The desktop replacement category encompasses laptops that have enough power and flexibility to do anything your desktop pc can. They weigh eight to fifteen pounds, but can be moved from room to room with relative ease if the need arises.

Also known as desknotes in our laptop reviews, these big systems are designed for users who rarely need to travel with their systems but want portability as an option. If you want desktop power in something that takes up a lot less room, these systems are for you.

Most desknotes have 15 inch displays, and some are as big as 17 inches. And many models are coming with widescreens for viewing two open windows simultaneously.

Expect desktop-like performance with true desktop processors running at up to 3 GHz. The system specs read like a desktop PC, including at least 512MB of RAM. The only true desktop compromise will be in hard drive capacity, which currently tops out at around 100GB for notebooks.

Desknotes are often three-spindle systems, which means there's room for a hard drive, an optical drive, and a floppy drive. Instead of a floppy, however, I recommend looking for a laptop with a media card reader for transferring files to and from devices like your digital camera, MP3 player, or PDA.

Desknotes come with excellent mobile graphics chips that handle multimedia apps with unbelievable ease. In fact, some models offer 64MB or more of dedicated video memory for super-fast gameplay.

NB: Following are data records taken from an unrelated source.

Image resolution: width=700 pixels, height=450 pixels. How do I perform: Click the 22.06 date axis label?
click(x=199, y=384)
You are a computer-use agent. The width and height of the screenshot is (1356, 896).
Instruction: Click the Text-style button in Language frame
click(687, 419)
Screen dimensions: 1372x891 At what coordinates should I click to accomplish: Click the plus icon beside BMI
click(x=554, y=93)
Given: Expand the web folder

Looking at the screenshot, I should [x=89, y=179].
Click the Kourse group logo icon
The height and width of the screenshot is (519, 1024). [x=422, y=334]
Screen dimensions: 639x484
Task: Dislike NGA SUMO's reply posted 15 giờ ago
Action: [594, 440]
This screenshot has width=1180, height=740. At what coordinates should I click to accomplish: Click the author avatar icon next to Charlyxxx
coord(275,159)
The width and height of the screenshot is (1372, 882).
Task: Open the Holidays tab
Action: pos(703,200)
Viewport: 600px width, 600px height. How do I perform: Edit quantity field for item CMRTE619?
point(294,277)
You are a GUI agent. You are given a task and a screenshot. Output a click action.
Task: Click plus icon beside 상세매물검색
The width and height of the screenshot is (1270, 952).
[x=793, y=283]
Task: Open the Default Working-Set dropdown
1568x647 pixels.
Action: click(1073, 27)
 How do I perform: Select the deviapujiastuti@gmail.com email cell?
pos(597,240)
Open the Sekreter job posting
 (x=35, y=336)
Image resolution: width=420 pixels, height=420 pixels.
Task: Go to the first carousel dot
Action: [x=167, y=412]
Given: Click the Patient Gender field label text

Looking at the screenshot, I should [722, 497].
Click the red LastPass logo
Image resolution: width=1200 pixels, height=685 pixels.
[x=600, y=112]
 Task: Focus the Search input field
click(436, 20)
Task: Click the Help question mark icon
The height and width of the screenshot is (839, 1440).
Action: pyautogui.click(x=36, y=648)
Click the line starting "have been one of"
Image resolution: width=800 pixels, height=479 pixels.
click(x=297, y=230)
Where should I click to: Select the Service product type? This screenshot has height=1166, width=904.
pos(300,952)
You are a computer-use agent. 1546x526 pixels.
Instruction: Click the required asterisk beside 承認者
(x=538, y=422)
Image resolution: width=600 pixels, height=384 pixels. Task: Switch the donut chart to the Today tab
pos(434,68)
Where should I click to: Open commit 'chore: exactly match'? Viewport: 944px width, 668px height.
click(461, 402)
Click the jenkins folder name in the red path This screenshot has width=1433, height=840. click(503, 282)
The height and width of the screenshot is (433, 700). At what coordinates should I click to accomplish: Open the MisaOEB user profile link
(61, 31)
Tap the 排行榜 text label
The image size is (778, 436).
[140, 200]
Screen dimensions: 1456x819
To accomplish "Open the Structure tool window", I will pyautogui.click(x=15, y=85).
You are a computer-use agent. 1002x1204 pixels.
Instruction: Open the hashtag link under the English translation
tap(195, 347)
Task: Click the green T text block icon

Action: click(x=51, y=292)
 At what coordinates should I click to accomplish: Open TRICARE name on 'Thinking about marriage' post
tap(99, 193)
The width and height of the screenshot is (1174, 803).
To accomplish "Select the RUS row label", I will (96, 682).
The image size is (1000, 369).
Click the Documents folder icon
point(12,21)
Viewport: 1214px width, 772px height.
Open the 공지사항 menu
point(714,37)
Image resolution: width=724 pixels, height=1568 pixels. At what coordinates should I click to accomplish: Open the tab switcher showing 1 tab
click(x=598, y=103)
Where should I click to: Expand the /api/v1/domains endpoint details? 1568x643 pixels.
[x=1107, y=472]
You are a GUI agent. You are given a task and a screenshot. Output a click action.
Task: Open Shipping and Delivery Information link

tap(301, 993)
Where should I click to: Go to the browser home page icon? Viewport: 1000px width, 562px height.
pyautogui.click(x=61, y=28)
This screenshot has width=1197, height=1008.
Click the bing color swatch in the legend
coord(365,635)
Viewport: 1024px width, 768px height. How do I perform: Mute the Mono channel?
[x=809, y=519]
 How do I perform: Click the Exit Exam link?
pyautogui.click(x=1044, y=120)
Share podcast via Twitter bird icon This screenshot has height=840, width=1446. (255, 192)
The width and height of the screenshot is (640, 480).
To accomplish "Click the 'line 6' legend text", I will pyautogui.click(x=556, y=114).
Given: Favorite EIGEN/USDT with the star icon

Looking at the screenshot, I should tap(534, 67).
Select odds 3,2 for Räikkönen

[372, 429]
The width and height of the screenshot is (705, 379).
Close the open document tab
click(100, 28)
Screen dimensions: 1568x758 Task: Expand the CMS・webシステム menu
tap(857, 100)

Most desknotes now ship with Wi-Fi, but if your computer will be positioned near a modem, you don't need wireless built in. If you plan on moving from room to room, then wireless might be worth it. Unlike a desktop, if you leave on vacation, just take your desknote with you. No more transfering primary software programs or files from your desktop to your laptop. Nice!
Tablet PC Laptop Reviews

Tablet PC devices deliver the benefits of both handwriting recognition and a full-fledged notebook in one powerful and flexible device. Some are slate models with external keyboards, while others are convertibles that change from slate to notebook and back again.

Tablets are best suited for workers who want to take notes and save them in their own handwriting, and have the ability to brainstorm, collaborate, scribble e-mails, and sign faxes with a digital pen.

The first Tablet PC's featured slower processors, such as Transmeta's Crusoe and Intel's Pentium 3. Pentium M-based Tablets are hitting the street, though, which means there's finally enough oomph under the hood for snappy pen performance. Transmeta is working on a new low-power processor that may be a serious rival to the Pentium. Look for it within the next few months in our laptop reviews Tablet PC section.

Expect to find displays that range from 10.4 to 14.1 inches. That's a good thing for tablets, though, especially when using them in pen mode. You don't want to hold a larger display in the crook of your arm for more than a minute or two.

If you haven't looked a Tablets since they launched last year, look again. Microsoft is in the process of tweaking the operating system to be even more pen-friendly, and both Office 2003 and One Note let you do more than ever before.

Smaller hard drives (20GB) and limited RAM (256MB) are the norm for most Tablets. You can upgrade to 40GB and 512MB, but it will cost you some serious dollars.

Tablet PC's have been, by definition, one-spindle devices. Optical drives and floppies are often provided as external peripherals. The only current exceptions are Acer's 14.1-inch TravelMate C300 and Gateway's M275 Tablet, both of which come with a combo drive.

It's the extra features that distinguish Tablets, so look for Centrino Wi-Fi or 802.11g so you can do your work in real time.

Quick Tip: Make sure the Tablet system you buy is running Windows XP Tablet Edition. It will be noted in our laptop reviews.